• To be done
Print the rows from the line with "You are a GUI" up to and including the line with "The height and width of the screenshot is (353, 866).", reproducing each one without any change.
===
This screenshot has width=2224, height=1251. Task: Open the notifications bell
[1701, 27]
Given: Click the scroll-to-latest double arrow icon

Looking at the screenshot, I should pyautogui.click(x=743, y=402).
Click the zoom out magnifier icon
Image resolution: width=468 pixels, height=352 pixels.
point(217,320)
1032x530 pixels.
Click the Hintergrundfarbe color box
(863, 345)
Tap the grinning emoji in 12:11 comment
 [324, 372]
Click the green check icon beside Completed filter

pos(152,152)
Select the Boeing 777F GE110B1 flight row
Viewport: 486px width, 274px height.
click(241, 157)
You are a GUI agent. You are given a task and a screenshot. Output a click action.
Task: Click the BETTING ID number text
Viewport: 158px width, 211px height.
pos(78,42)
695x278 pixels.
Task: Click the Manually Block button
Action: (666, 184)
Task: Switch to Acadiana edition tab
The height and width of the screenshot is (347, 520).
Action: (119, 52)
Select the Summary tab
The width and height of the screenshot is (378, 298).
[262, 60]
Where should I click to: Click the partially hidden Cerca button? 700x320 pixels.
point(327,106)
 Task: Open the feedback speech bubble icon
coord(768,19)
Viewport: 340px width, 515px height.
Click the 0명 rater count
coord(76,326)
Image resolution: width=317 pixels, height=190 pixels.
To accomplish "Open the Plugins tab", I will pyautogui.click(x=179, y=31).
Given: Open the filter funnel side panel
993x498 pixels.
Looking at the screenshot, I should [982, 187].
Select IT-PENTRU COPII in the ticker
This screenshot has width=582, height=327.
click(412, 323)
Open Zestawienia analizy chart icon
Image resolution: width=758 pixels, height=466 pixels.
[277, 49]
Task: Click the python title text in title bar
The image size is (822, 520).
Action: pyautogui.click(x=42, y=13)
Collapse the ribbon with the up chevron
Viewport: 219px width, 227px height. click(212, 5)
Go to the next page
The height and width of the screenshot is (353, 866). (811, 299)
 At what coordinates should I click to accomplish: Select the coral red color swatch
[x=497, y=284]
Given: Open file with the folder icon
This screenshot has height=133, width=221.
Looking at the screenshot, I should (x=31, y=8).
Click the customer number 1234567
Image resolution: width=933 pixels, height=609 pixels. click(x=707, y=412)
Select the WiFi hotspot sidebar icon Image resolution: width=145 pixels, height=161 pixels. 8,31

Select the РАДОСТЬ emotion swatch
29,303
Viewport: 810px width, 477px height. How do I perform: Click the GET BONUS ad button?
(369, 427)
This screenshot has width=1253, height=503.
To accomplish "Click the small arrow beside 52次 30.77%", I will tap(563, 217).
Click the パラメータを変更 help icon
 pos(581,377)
===
• The output
You are a GUI agent. You are given a task and a screenshot. Output a click action.
Task: Click the BETTING ID number text
Viewport: 158px width, 211px height.
pos(78,42)
695x278 pixels.
Task: Click the Manually Block button
Action: (666, 184)
Task: Switch to Acadiana edition tab
The height and width of the screenshot is (347, 520).
Action: (119, 52)
Select the Summary tab
The width and height of the screenshot is (378, 298).
[262, 60]
Where should I click to: Click the partially hidden Cerca button? 700x320 pixels.
point(327,106)
 Task: Open the feedback speech bubble icon
coord(768,19)
Viewport: 340px width, 515px height.
Click the 0명 rater count
coord(76,326)
Image resolution: width=317 pixels, height=190 pixels.
To accomplish "Open the Plugins tab", I will pyautogui.click(x=179, y=31).
Given: Open the filter funnel side panel
993x498 pixels.
Looking at the screenshot, I should [982, 187].
Select IT-PENTRU COPII in the ticker
This screenshot has width=582, height=327.
click(412, 323)
Open Zestawienia analizy chart icon
Image resolution: width=758 pixels, height=466 pixels.
[277, 49]
Task: Click the python title text in title bar
The image size is (822, 520).
Action: pyautogui.click(x=42, y=13)
Collapse the ribbon with the up chevron
Viewport: 219px width, 227px height. click(212, 5)
Go to the next page
The height and width of the screenshot is (353, 866). (811, 299)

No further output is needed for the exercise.